§ TASK TO COMPLETE:
Would you please retype, exactly, the lines of the listing below between the line with "Given: Tick the" and the line with "1097x677 pixels.", inclusive?

§ THE RECORDS:

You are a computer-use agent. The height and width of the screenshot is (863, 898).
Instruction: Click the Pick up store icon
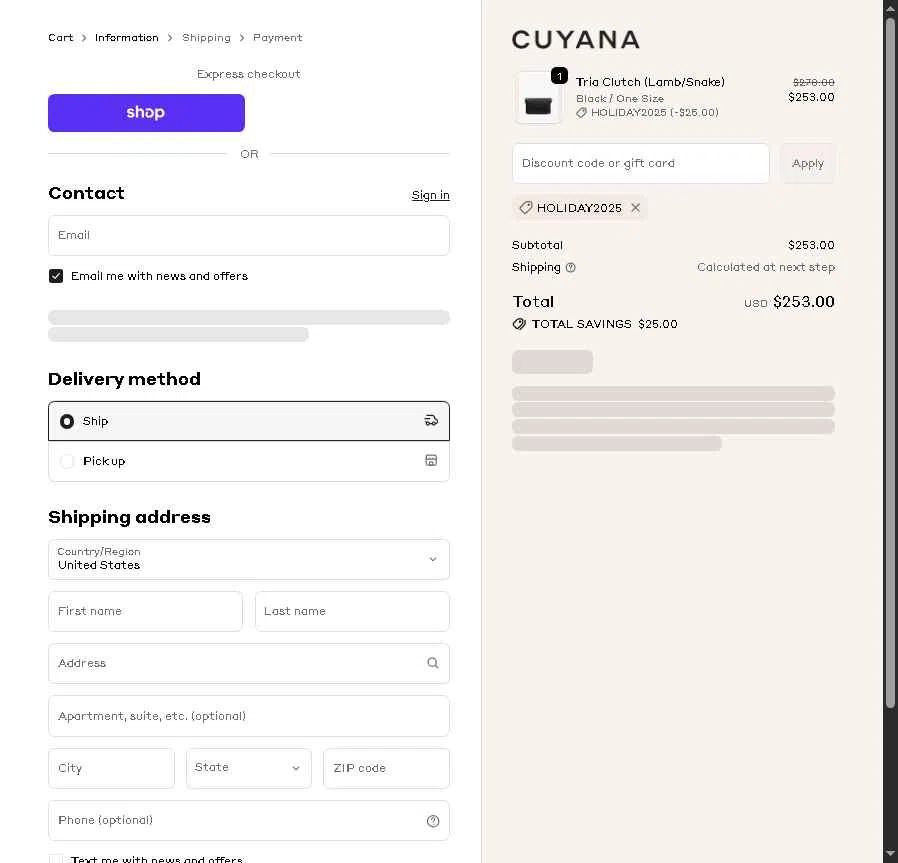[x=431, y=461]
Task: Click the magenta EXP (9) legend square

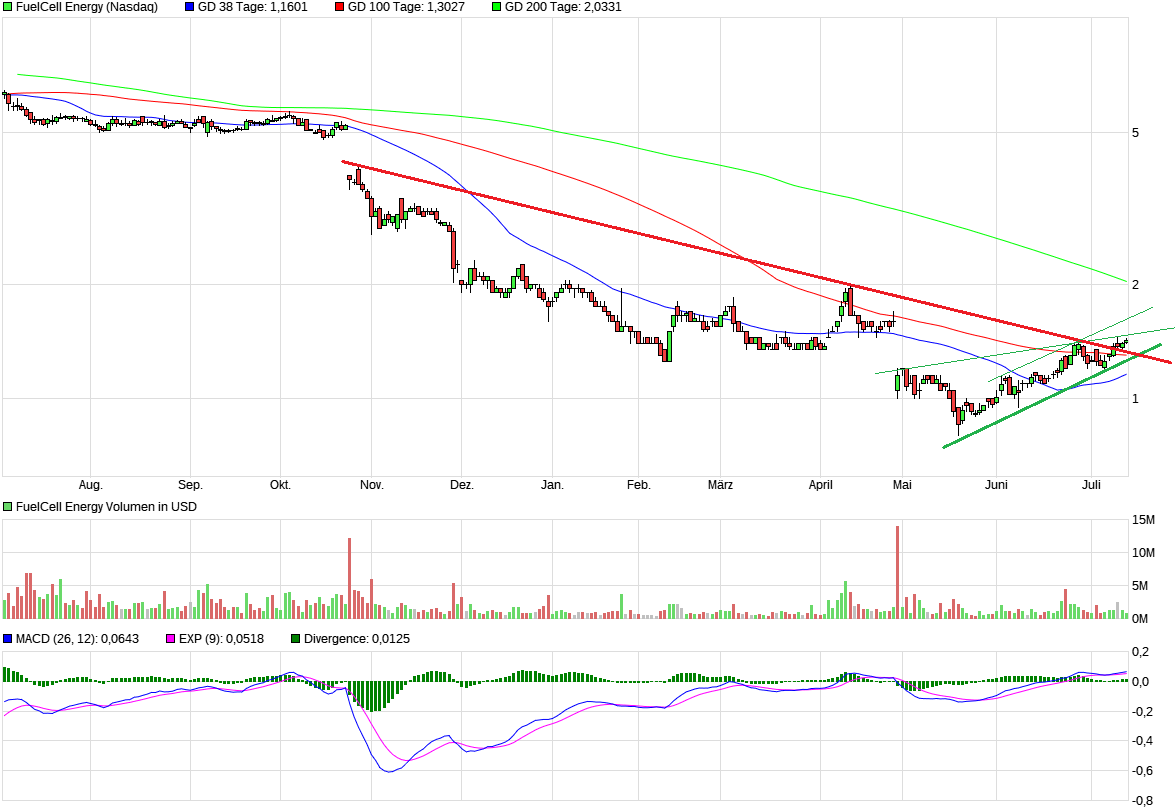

--

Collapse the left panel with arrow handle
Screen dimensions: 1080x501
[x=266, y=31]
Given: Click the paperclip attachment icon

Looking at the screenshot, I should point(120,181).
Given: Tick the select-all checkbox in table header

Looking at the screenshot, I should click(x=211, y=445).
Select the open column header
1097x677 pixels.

§ ANSWER TO THIS EXERCISE:
Given: Tick the select-all checkbox in table header

Looking at the screenshot, I should click(x=211, y=445).
Select the open column header
1097x677 pixels.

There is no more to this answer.